Ensayos clínicos sin mujeres: una historia reciente
En EE. UU. la inclusión obligatoria de mujeres en ensayos no llegó hasta 1993; en Europa, la normativa oficial (Reglamento UE 536/2014) se aprobó apenas en 2014. Antes de eso, numerosos fármacos se diseñaron con dosis basadas en hombres. El caso del zolpidem ilustra el problema: la FDA descubrió en 2013 que las mujeres mantenían niveles más altos del somnífero al día siguiente, lo que obligó a reducir la dosis femenina tras veinte años de exposición.
Psicofármacos y doble carga
Los estudios sobre depresión y ansiedad revelan que, aunque el 89 % de los ensayos reclutan a ambos sexos, menos del 1 % declara analizar los resultados por género. Las mujeres terminan recibiendo psicofármacos con mayor frecuencia, a veces sin una necesidad clínica demostrada, lo que sugiere una sobreprescripción alimentada por datos incompletos.
Salud cardiovascular y el síndrome de Yentl
Bernardine Patricia Healy describió el “síndrome de Yentl” para señalar que las mujeres son menos propensas a recibir tratamientos adecuados por enfermedades que se asocian tradicionalmente a hombres. En España, la mortalidad por enfermedad cardiovascular supera al 30 % en mujeres, pero los síntomas de infarto se presentan de forma diferente (dolor en mandíbula, espalda o abdomen) y, al no haber sido estudiados, a menudo se diagnostican tarde.

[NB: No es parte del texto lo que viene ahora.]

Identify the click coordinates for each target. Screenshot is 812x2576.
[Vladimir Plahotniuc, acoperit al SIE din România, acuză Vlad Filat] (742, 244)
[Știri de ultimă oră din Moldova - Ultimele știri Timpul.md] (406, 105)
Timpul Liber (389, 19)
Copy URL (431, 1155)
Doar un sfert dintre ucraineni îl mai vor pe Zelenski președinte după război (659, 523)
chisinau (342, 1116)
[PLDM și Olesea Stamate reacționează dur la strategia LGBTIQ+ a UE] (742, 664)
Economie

La polémica de la AESAN no es un caso aislado; es la punta de un iceberg que lleva décadas arrastrando sesgos de género. Conocer la magnitud del problema es el primer paso para exigir ensayos más inclusivos, protocolos que distingan por sexo y, sobre todo, una cultura médica que deje de considerar al hombre como el único modelo de referencia.
En un país donde la igualdad de género avanza en la política y la educación, la ciencia no puede quedarse atrás. Solo con datos representativos y análisis desagregados por sexo podremos diseñar tratamientos que realmente funcionen para todas y todos.